Sometimes fostering turns into true love. Even when you least expect it. That’s what happened when Charles got to know Lucy.
This was your first time fostering. How did it come about?
I had worked at a previous shelter for 8+ years in the SF Bay area, before I moved to Oregon. I oriented at one large humane society to volunteer and then the COVID pandemic hit and the shelter was closed to volunteering. I had recently shifted to working from home and felt like it was a good time to foster a dog and help out our county’s animal care and control agency. They called me and let me know that they had the “perfect” dog for me and that’s how Lucy came to live with me.
What was your experience fostering a pet?
When I volunteered at a shelter in my prior community I felt that it was my role to help get dogs ready for adoption. This might be through socialization, leash training, working on reactivity or jumpiness, etc. I thought that my role as a foster would be similar—that I would provide Lucy with a quiet, loving home and work with her on her leash walking and social skills. Turns out she’s actually a perfect little dog and didn’t need anything besides me letting her know that she was the best dog in the world! She’s very confident and outgoing—loves to meet people and other dogs. She is very gentle and “chill” and just loves to be near me (but without being clingy or anxious). I knew that she was a dog who needed to be active, but I couldn’t have her off-leash as a foster. So I ordered a 75-foot leash so that we could go to a nearby field to chase tennis balls. She was so excited and now starts bouncing around if she sees me grabbing the backpack with the leash, balls, and water bottle.

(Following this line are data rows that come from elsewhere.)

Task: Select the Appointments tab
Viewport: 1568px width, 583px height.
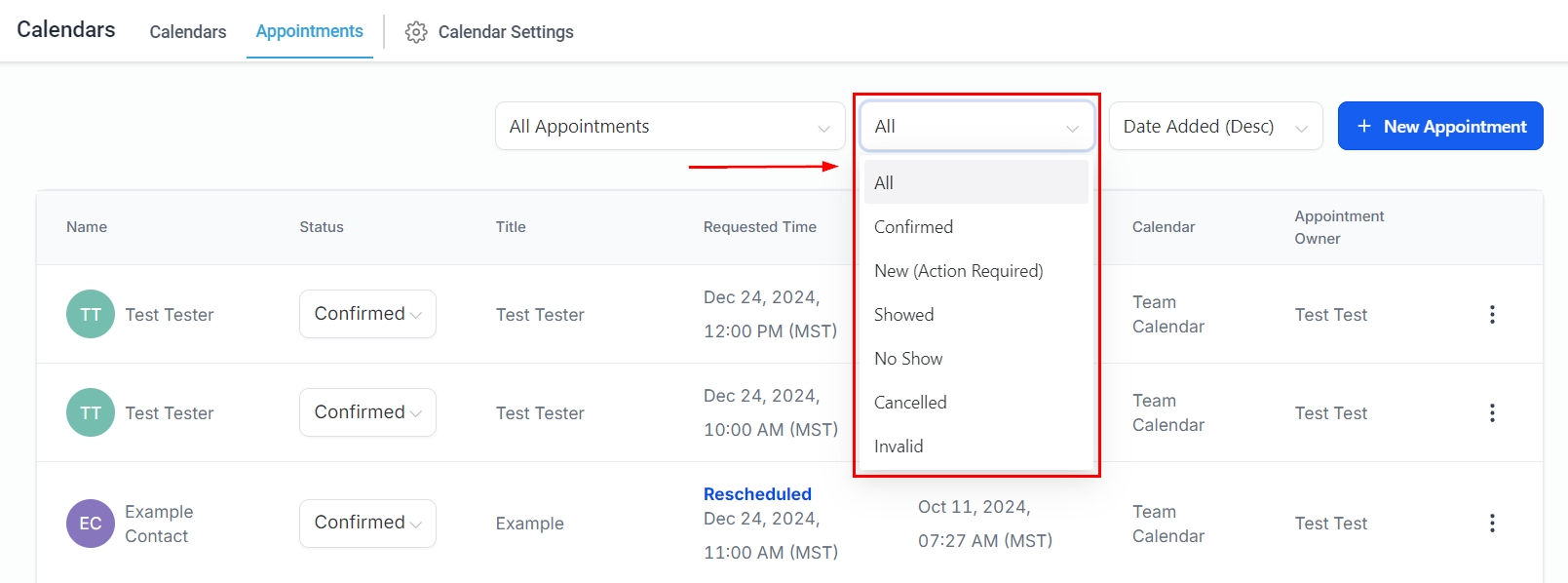Action: coord(309,31)
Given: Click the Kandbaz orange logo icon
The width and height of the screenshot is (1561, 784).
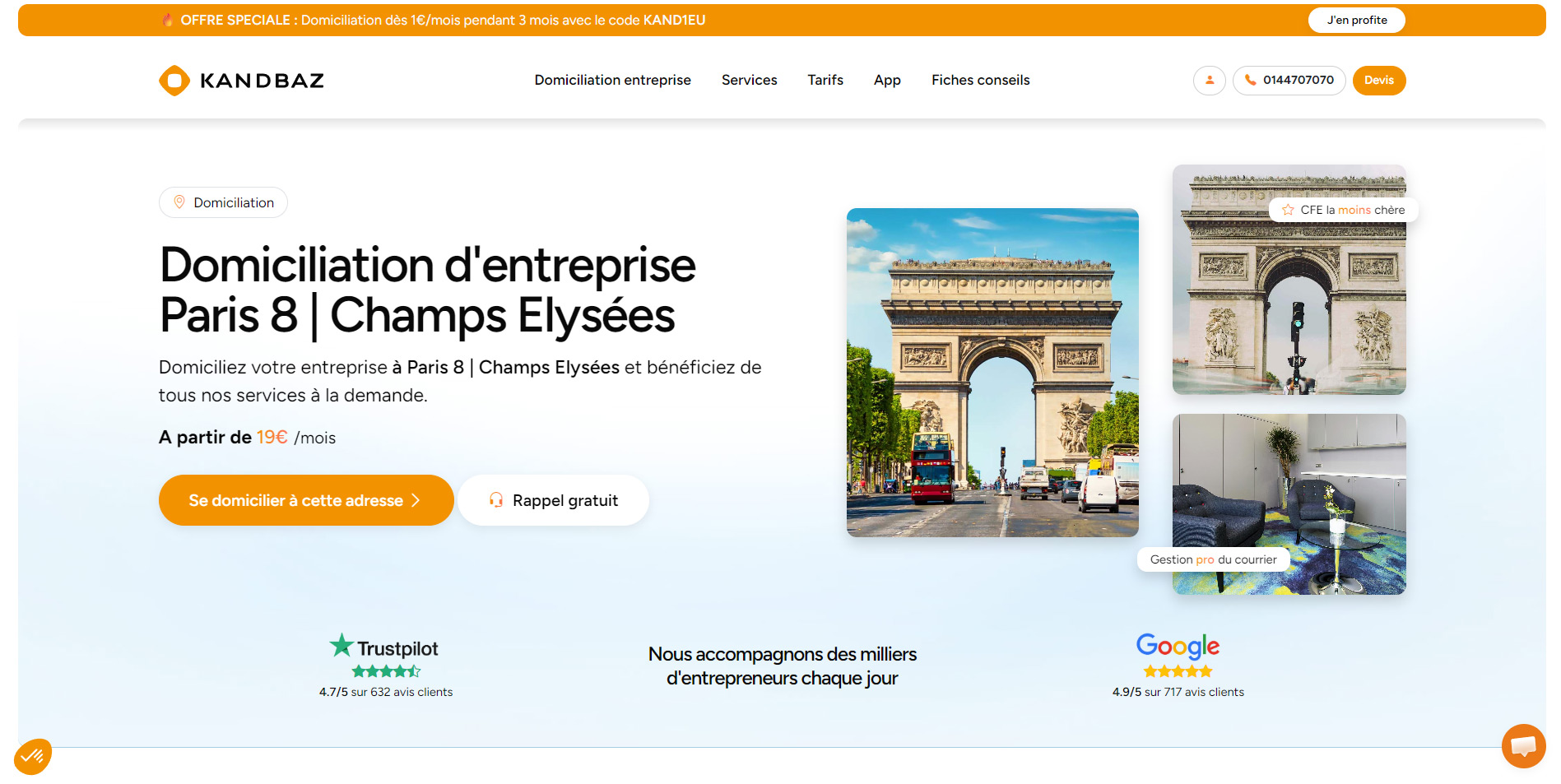Looking at the screenshot, I should click(174, 81).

What happened next in Lucy’s story?
I adopted her! She has been so good for me and is a wonderful companion. I went from doing 900 steps a day with the early shelter in place to doing 8,000 to 10,000 steps every day with her. I can only think of one negative, and it’s minor. She sometimes snores at night. It happened the first night she was with me and I forgot I had a dog. I heard snoring in my room at 2 AM and was about to reach for the phone when I looked over and saw her snoring away right next to me! She definitely makes me laugh at times.
What advice would you give to first-time foster pet parents?

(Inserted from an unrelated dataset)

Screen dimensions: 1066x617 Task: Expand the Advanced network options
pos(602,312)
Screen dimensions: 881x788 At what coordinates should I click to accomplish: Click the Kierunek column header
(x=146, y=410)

I have worked with hundreds of dogs over the years as a shelter volunteer and the dogs have given me as much or more as I’ve given them. I really don’t think of being a hero when fostering. The dogs and I have a simple agreement—I love them and they love me. Be patient with your foster in the transition period to your home. They are coming from a noisy shelter and will need time to adjust. Let them determine the pace of getting to know each other, especially if they are anxious or scared.